Winking M, Wildförster U. Computer tomographic assessment of perifocal edema surrounding tumors of the cerebral cortex. Neurosurg Rev. 1989;12(1):55-8. PubMed PMID: 2546101.
Kuhn EN, Taksler GB, Dayton O, Loganathan A, Bourland D, Tatter SB, Laxton AW, Chan MD. Is there a tumor volume threshold for postradiosurgical symptoms? A single-institution analysis. Neurosurgery. 2014 Nov;75(5):536-45. doi: 10.1227/NEU.0000000000000519. PubMed PMID: 25171304.
Pope WB, Sayre J, Perlina A, Villablanca JP, Mischel PS, Cloughesy TF. MR imaging correlates of survival in patients with high-grade gliomas. AJNR Am J Neuroradiol. 2005;26:2466–2474.

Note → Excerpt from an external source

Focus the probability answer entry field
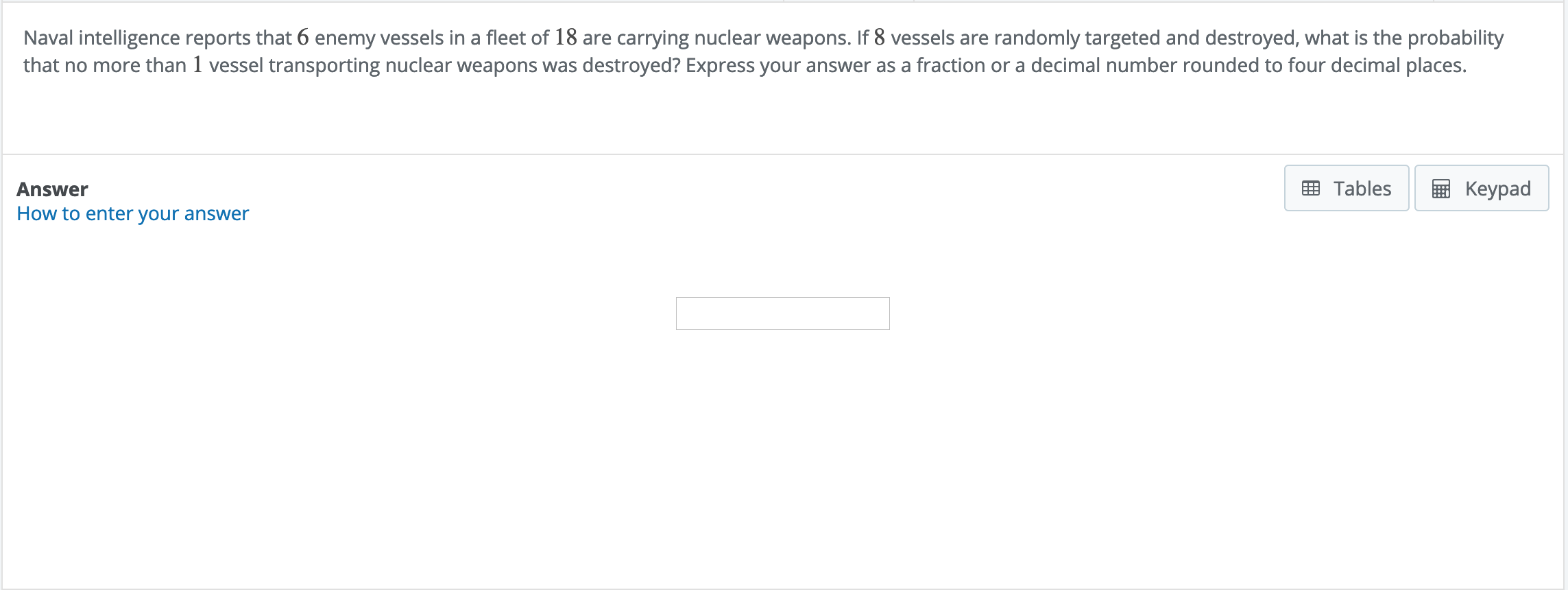The image size is (1568, 590). pos(783,313)
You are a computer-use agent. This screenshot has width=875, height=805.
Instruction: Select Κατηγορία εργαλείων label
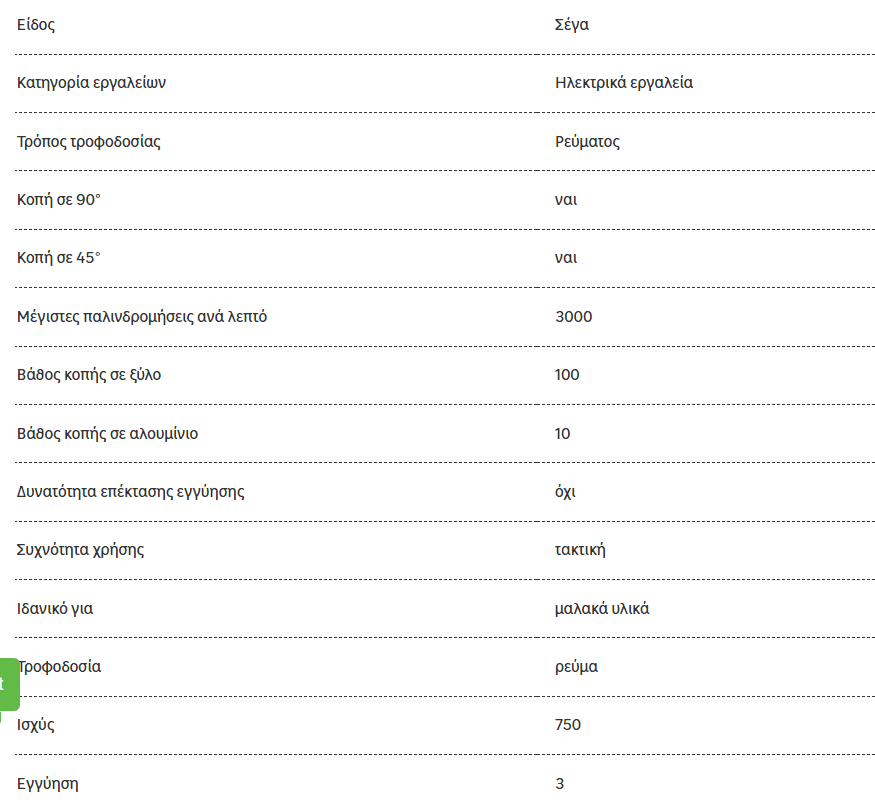click(91, 83)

Gong S, Zhang F, Norton I, Essayed WI, Unadkat P, Rigolo L, Pasternak O, Rathi Y, Hou L, Golby AJ, O'Donnell LJ. Free water modeling of peritumoral edema using multi-fiber tractography: Application to tracking the arcuate fasciculus for neurosurgical planning. PLoS One. 2018 May 10;13(5):e0197056. doi: 10.1371/journal.pone.0197056. eCollection 2018. PubMed PMID: 29746544.
Liu SY, Mei WZ, Lin ZX. Pre-operative peritumoral edema and survival rate in glioblastoma multiforme. Onkologie. 2013;36(11):679-84. doi: 10.1159/000355651. Epub 2013 Oct 14. PubMed PMID: 24192774.
Ikeda Y, Nakazawa S. [Analysis of peritumoral edema–with special reference to the value of contrast-enhanced CT scan and dynamic CT scan]. No To Shinkei. 1984 Nov;36(11):1055-62. Japanese. PubMed PMID: 6098291.